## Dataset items
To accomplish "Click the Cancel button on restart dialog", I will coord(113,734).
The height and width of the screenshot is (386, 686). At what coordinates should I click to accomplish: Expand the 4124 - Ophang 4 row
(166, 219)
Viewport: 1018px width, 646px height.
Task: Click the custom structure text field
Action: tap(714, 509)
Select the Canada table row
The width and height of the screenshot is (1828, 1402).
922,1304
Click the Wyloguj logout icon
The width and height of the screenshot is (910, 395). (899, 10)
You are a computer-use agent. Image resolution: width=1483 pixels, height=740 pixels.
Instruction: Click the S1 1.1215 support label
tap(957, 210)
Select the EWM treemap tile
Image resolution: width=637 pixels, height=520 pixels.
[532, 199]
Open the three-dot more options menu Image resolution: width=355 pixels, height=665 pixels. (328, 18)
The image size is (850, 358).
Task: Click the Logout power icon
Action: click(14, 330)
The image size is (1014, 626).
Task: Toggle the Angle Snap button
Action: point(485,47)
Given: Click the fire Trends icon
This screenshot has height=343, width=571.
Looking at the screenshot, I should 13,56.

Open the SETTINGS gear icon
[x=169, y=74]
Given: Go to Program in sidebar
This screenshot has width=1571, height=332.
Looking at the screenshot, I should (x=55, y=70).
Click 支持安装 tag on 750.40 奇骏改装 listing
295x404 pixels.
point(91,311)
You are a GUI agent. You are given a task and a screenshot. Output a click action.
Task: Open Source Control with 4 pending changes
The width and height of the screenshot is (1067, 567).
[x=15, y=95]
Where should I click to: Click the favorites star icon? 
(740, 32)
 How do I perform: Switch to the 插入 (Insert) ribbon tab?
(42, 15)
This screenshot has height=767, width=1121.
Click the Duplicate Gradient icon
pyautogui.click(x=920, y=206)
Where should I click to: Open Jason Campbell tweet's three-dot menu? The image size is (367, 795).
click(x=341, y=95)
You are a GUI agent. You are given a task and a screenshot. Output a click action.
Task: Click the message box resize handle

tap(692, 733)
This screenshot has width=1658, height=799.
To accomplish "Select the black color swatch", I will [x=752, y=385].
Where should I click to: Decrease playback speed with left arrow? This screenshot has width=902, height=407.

## WORK TO BE COMPLETED
Each line of the data must be retyped exactly as written.

## WRITTEN SOLUTION
To accomplish "Click the Cancel button on restart dialog", I will coord(113,734).
The height and width of the screenshot is (386, 686). At what coordinates should I click to accomplish: Expand the 4124 - Ophang 4 row
(166, 219)
Viewport: 1018px width, 646px height.
Task: Click the custom structure text field
Action: tap(714, 509)
Select the Canada table row
The width and height of the screenshot is (1828, 1402).
922,1304
Click the Wyloguj logout icon
The width and height of the screenshot is (910, 395). (899, 10)
You are a computer-use agent. Image resolution: width=1483 pixels, height=740 pixels.
Instruction: Click the S1 1.1215 support label
tap(957, 210)
Select the EWM treemap tile
Image resolution: width=637 pixels, height=520 pixels.
[532, 199]
Open the three-dot more options menu Image resolution: width=355 pixels, height=665 pixels. (328, 18)
The image size is (850, 358).
Task: Click the Logout power icon
Action: click(14, 330)
The image size is (1014, 626).
Task: Toggle the Angle Snap button
Action: point(485,47)
Given: Click the fire Trends icon
This screenshot has height=343, width=571.
Looking at the screenshot, I should 13,56.

Open the SETTINGS gear icon
[x=169, y=74]
Given: Go to Program in sidebar
This screenshot has width=1571, height=332.
Looking at the screenshot, I should (x=55, y=70).
Click 支持安装 tag on 750.40 奇骏改装 listing
295x404 pixels.
point(91,311)
You are a GUI agent. You are given a task and a screenshot. Output a click action.
Task: Open Source Control with 4 pending changes
The width and height of the screenshot is (1067, 567).
[x=15, y=95]
Where should I click to: Click the favorites star icon? 
(740, 32)
 How do I perform: Switch to the 插入 (Insert) ribbon tab?
(42, 15)
This screenshot has height=767, width=1121.
Click the Duplicate Gradient icon
pyautogui.click(x=920, y=206)
Where should I click to: Open Jason Campbell tweet's three-dot menu? The image size is (367, 795).
click(x=341, y=95)
You are a GUI agent. You are given a task and a screenshot. Output a click action.
Task: Click the message box resize handle

tap(692, 733)
This screenshot has width=1658, height=799.
To accomplish "Select the black color swatch", I will [x=752, y=385].
Where should I click to: Decrease playback speed with left arrow? This screenshot has width=902, height=407.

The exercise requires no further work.